When the Chickens Eat Better Than We Do 🐓

This week’s grocery run started with a fridge clean-out — and let me tell you, I was not proud of the haul that went straight to the chickens. Wilted lettuce, forgotten leftovers, mystery containers. They had a feast, but for us? It was a reminder that even the most frugal households slip up.

Food waste is one of those sneaky budget busters. You think you’re saving money by cooking at home, but if half of it spoils before you eat it, that’s money in the trash (or in my case, in the chicken run).

Here’s how we’re working on cutting back the waste — maybe it’ll help you too:

🥦 1. Shop Your Fridge First

Before you even make a list, open that fridge and take stock. What’s close to the edge? Can those carrots become soup? Can that half cup of rice anchor a fried rice dinner?
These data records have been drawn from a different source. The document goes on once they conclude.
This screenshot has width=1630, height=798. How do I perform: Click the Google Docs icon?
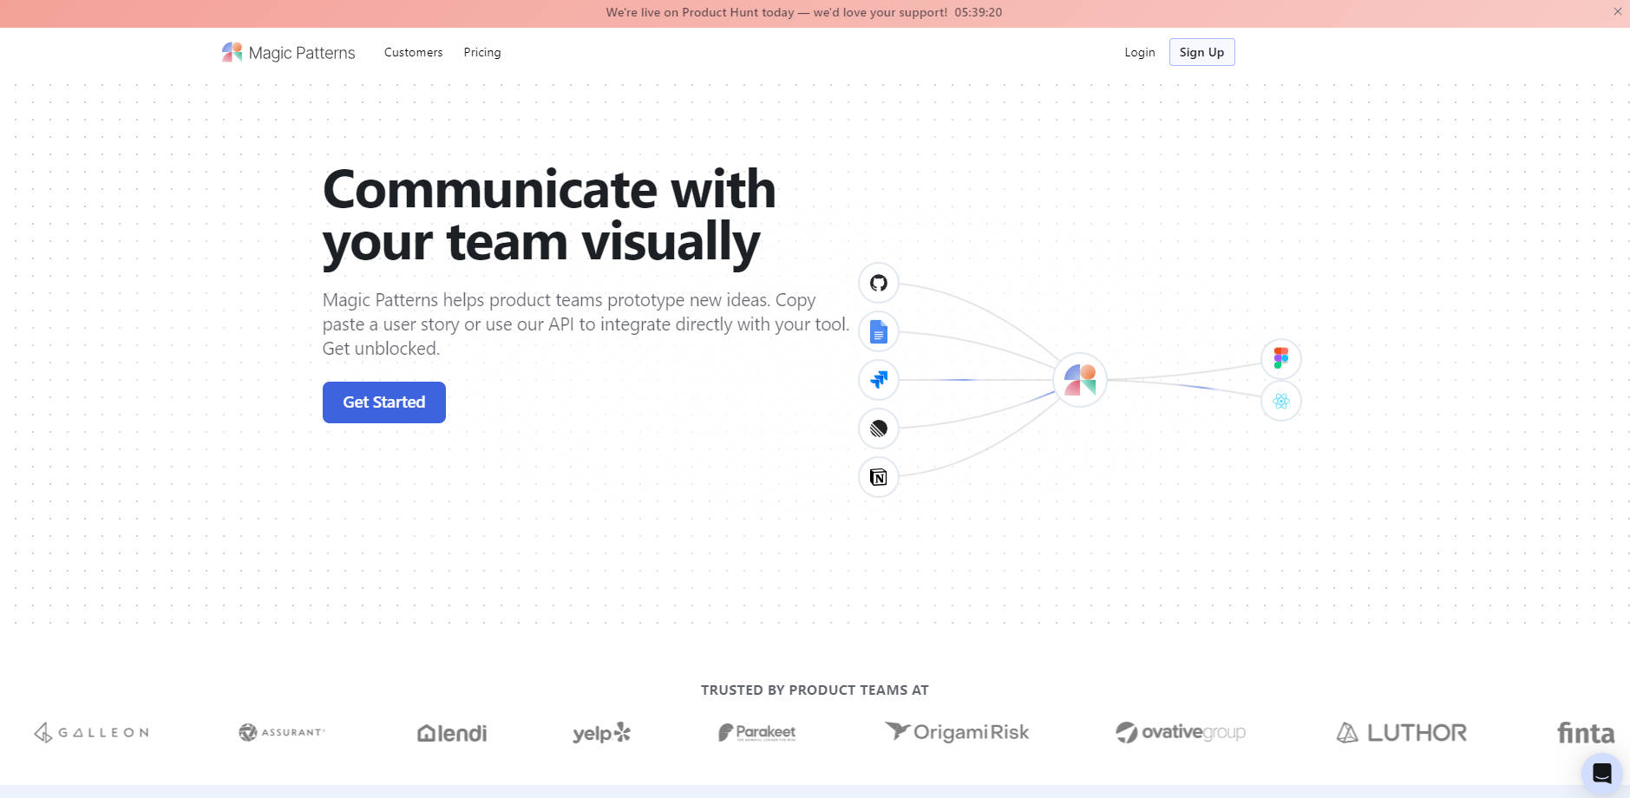click(x=878, y=331)
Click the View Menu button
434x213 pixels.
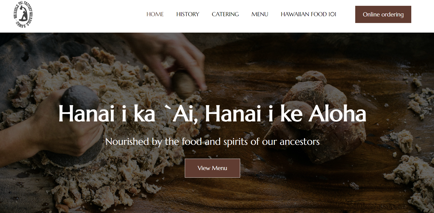coord(212,168)

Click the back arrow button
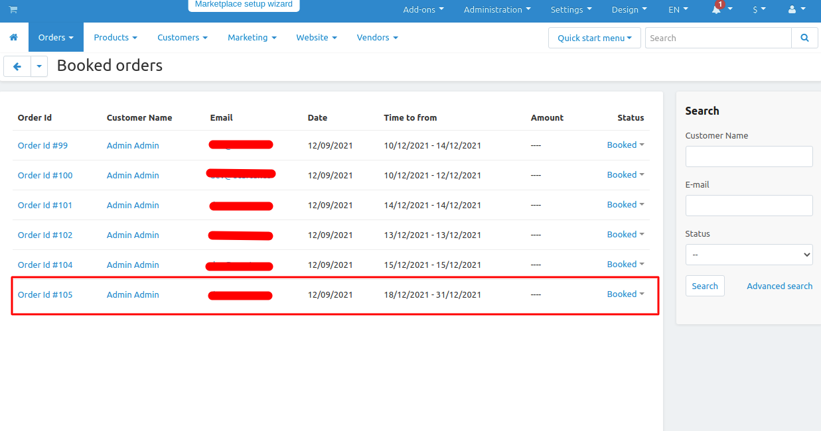[17, 66]
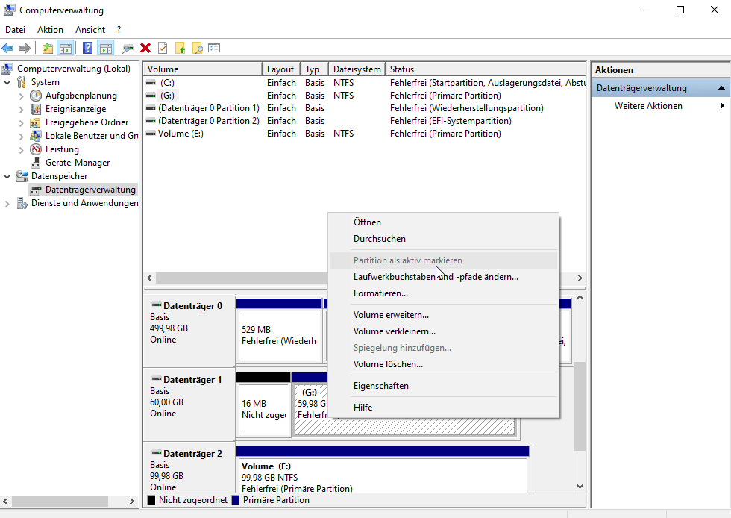The height and width of the screenshot is (518, 731).
Task: Choose Formatieren... from the context menu
Action: (x=380, y=293)
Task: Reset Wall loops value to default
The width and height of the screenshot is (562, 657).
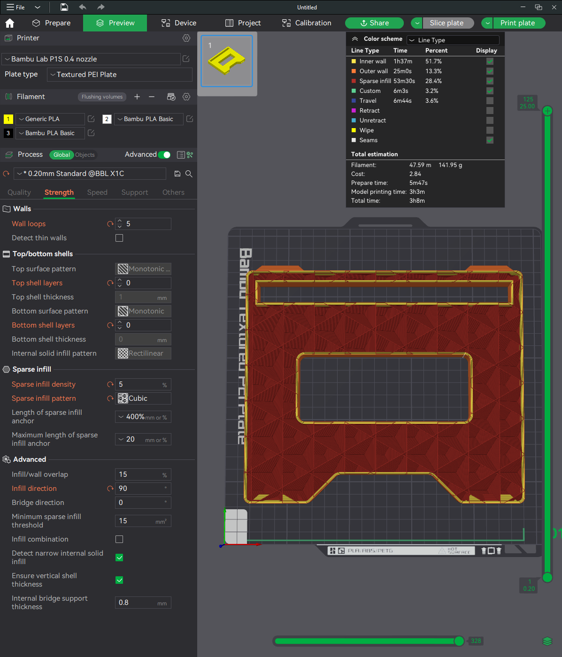Action: pos(110,224)
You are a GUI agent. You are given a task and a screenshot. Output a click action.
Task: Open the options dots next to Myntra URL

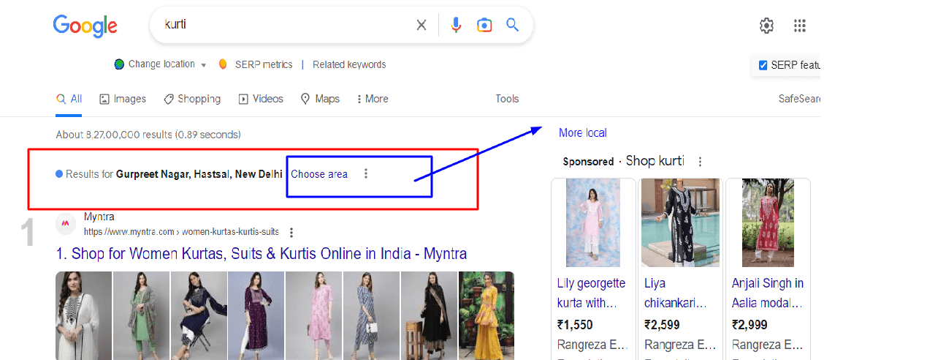pos(291,233)
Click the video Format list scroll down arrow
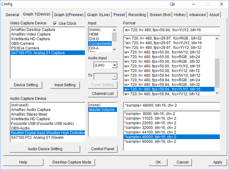229x170 pixels. (217, 93)
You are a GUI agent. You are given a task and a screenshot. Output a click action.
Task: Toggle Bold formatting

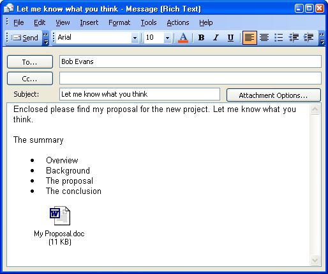point(201,38)
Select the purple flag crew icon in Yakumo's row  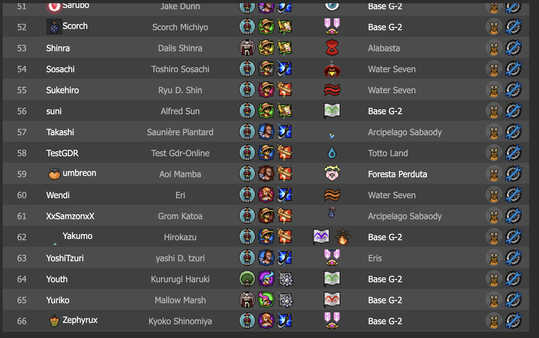coord(321,237)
📅 2. Plan “Leftover Night”

Instead of letting little bits linger, declare one night a week “Use It Up Night.” Put everything on the table and let everyone mix and match. Weird combos? Sure. But it saves money and sparks creativity.

🍲 3. Freeze, Freeze, Freeze

If you know you won’t eat it in time, don’t wait until it goes slimy. Freeze leftovers, broth scraps, bread ends. A half-used jar of tomato paste? Freeze it in tablespoon scoops.

🛒 4. Be Realistic With Produce

I’d like to believe I’ll eat three heads of kale a week. Reality? Not happening. Buy what you actually eat, not what Instagram says you should.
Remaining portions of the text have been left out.